Source - The Spectator 14/09/20
Johnson's proposal to break international law 'in a specific and limited way' has sparked uproar. But do you remember when the UK broke the Geneva Convention? Oh. Well we did. The government ratified the Geneva Convention on the Sea on 10 September 1964. From then the UK was bound forever by the treaty and bound by international law. On 25 September 1964, we were not. No explanation was given. No explanation was asked.
Our Judge who ruled in favour of the government when it broke the Geneva Convention of the Sea, said this:
'the Crown [The Government] has a sovereign right, which the court cannot question, to change its policy, even if this involves breaking an international convention to which it is a party and which has come into force so recently as fifteen days before'.
That Judge became Lord Diplock and he was, one of our very best judges. He was utterly silent on whether or not he thought that example of breaking international law was good or bad – silent because it is a question of politics. Obeying this law is part of our Rule of Law. In a way some may find confusing, that may mean we must obey this law – that we can break international law.
Most of us know the experience. At a party or at the school gate, someone says 'I really must tell you my political opinion'. Though the eyes may thin a smile is forced. The words 'must you?' are never said out loud.
It had been the policy of lawyers to avoid politics when discussing the law – to be free to give a personal political opinion of course, but to also keep our legal opinions free of our politics. It is extremely difficult to do regarding international law. What then is a possible solution?
There are endless examples of breaches of international law by the 193 nations. The UK is, rightly, one of the good guys. It is my view that the solution is to simply copy Germany. Germany’s constitution puts international law on the highest footing – at least expressly, because if I am right and ours moves to copy it them then ours will too.
I explained in two articles here and here how Germany has nonetheless broken international law very recently. Because obeying international law is extremely important, I wrote criticising that.
But what matters for our purposes now is that the EU have taken no steps to sanction or reprimand Germany. Certainly, no steps in law have been taken against them at all. Germany has not modified its constitution as a result, it has maintained its position in law. That makes it important as a matter of law; not merely as a matter of politics.
The case was that Germany, with its unimpugnable commitment to international law, found as a matter of principle that it can over turn international law (break it), if an international law obligation asked Germany to do something which was a fundamental breach of its constitution.
Now, this is not the same as the other arguments and is not politics.
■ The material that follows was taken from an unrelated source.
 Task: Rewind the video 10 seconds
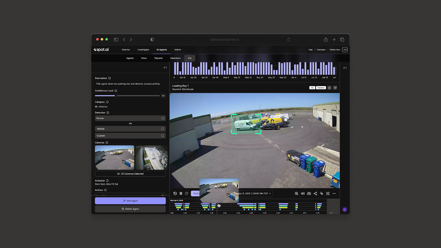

This is going back to our practice of law. For 800 years when faced with a novel legal problem we have looked to previous cases to find the legal solution. As I said, I think we have one domestically with Lord Diplock. But if I am wrong there, then we certainly have one in the German FCC case.
When we look for previous cases to copy, it is normal to look to other countries – in my area involving complicated issues around money/trusts/equity we often look to Australia. It is true to say we do not look to civil law jurisdictions, which is what Germany is, quite so often. But I see nothing in principle wrong with looking to Germany for guidance on how the UK should both best honour international law and protect our constitution.
These issues you see are about Constitutional Law. They are about how the UK treats our own constitution – about how we behave regarding international law. We have not looked at these questions for some time.
If we are going to find a legal solution, long term and to depart from the Lord Diplock view, then let’s look to an established Western Democracy who has, it is fair to say, put more time and effort in to its constitution than we may have done in recent years.
In practice that would mean modifying the Diplock line to say, as Germany does, the UK will uphold international law in principle, but break international law if it conflicts fundamentally with our constitution.